HOJE, 30/06/2026, durante a última sessão plenária antes do recesso do Judiciário, o ministro Luiz Fux foi confirmado para comandar a Segunda Turma do Supremo Tribunal Federal a partir de agosto. A mudança de cadeira ocorre com o encerramento do mandato anual do atual presidente do colegiado, ministro Gilmar Mendes. Assim que o período de férias terminar, Fux passará a conduzir os julgamentos de um dos grupos mais movimentados da Corte.
A Segunda Turma tem sob sua responsabilidade processos rumorosos, incluindo as ações que envolvem o banqueiro Daniel Vorcaro e as investigações da Operação Compliance Zero, da Polícia Federal, que apura suspeitas de fraudes no Banco Master. Além de Fux e Gilmar, integram o colegiado os ministros Nunes Marques, Dias Toffoli e André Mendonça, este último relator dos casos que tratam do Banco Master.
No plenário, Fux recebeu cumprimentos e votos de sucesso dos colegas. Ele aproveitou o momento para reiterar a defesa da independência de cada magistrado na formulação de seus votos, enfatizando a relevância do debate técnico, mesmo quando há divergência de entendimento.
“Hei de velar para que as divergências não representem discórdia, mas um mero dissenso, com respeito à independência de seus integrantes”, declarou o novo presidente eleito.
A troca de comando segue a tradição interna do STF, em que a presidência de turmas é exercida em rodízio anual. Gilmar Mendes, que conduz a Segunda Turma desde agosto do ano passado, continuará como integrante regular do colegiado e, eventualmente, substituto do presidente do STF em casos de impedimento.
Fux já presidiu o Supremo entre 2020 e 2022 e, no ano passado, migrou da Primeira para a Segunda Turma.

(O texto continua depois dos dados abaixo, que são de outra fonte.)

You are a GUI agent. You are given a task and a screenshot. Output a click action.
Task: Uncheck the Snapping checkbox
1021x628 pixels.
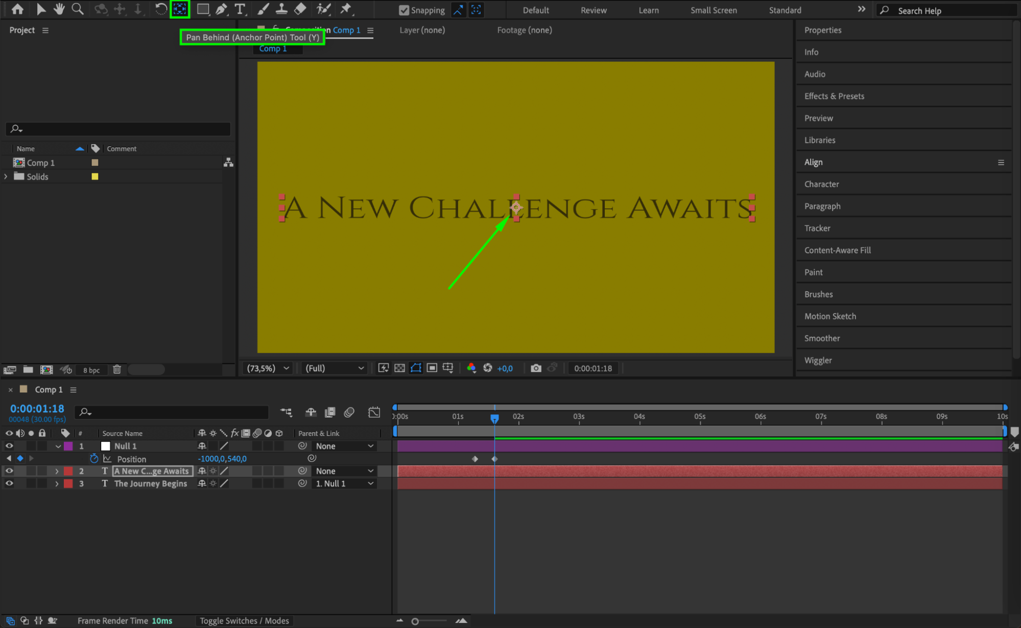click(x=404, y=10)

Na antiga composição, ele participou de julgamentos relacionados à chamada “trama golpista” investigada pelo STF. Em um dos casos mais comentados, o ministro votou pela absolvição do ex-presidente Jair Bolsonaro; apesar de seu posicionamento, o ex-chefe do Executivo acabou condenado a 27 anos e três meses de prisão após a formação de maioria contrária.
Com a chegada de Fux à presidência, advogados e partes envolvidas nos processos esperam que o ritmo de pautas seja mantido, especialmente em ações criminais de alta complexidade. Há expectativa também sobre o impacto do estilo conciliador do ministro nas discussões, conhecidas por fortes embates jurídicos.

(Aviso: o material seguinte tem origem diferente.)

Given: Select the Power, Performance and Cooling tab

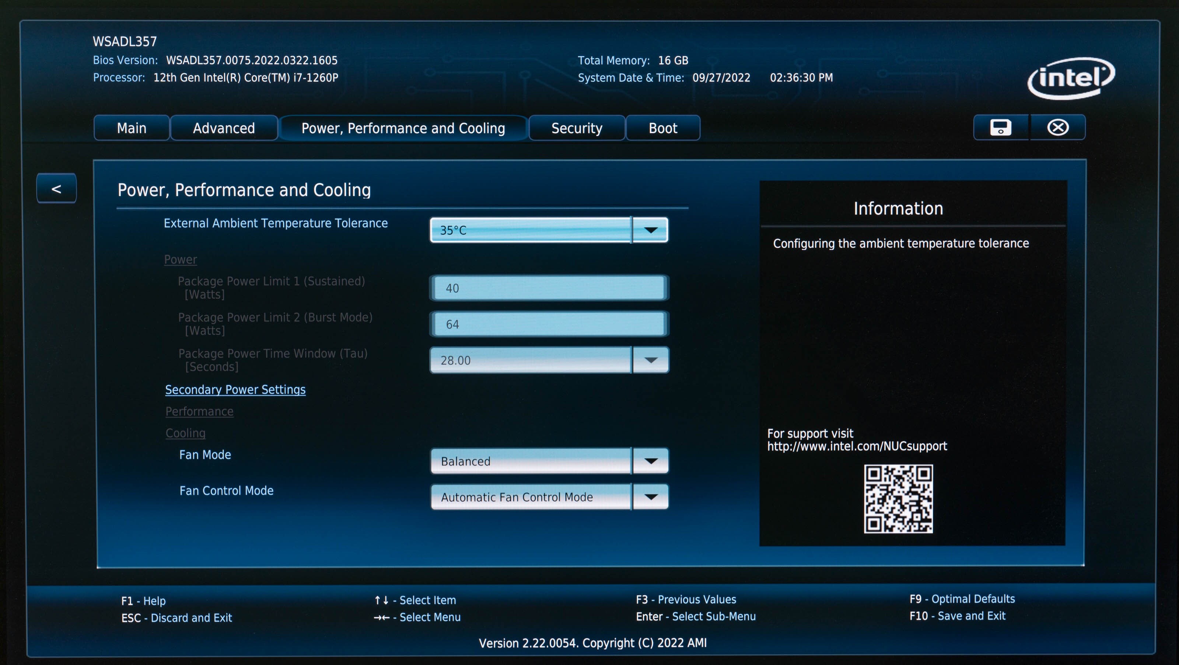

O recesso do Poder Judiciário se estende de 1º a 31 de julho. Durante esse período, o plantão fica sob responsabilidade do presidente do STF, ministro Roberto Barroso, para análise de medidas urgentes. A retomada das sessões ordinárias está prevista para a primeira semana de agosto, já com Fux à frente da Segunda Turma.
Observadores do tribunal apontam que o novo arranjo pode influenciar a velocidade de julgamento de processos de repercussão nacional. A Segunda Turma costuma lidar com temas sensíveis que vão de questões eleitorais a investigações de corrupção, passando por controvérsias empresariais de grande porte. A condução dos trabalhos, a escolha das pautas e a administração de pedidos de vista ficam agora sob supervisão de Fux, que afirmou priorizar a transparência e a celeridade.
Dessa forma, o segundo semestre começa com a agenda do STF reorganizada e expectativas renovadas sobre decisões que podem impactar o cenário político, econômico e jurídico do país.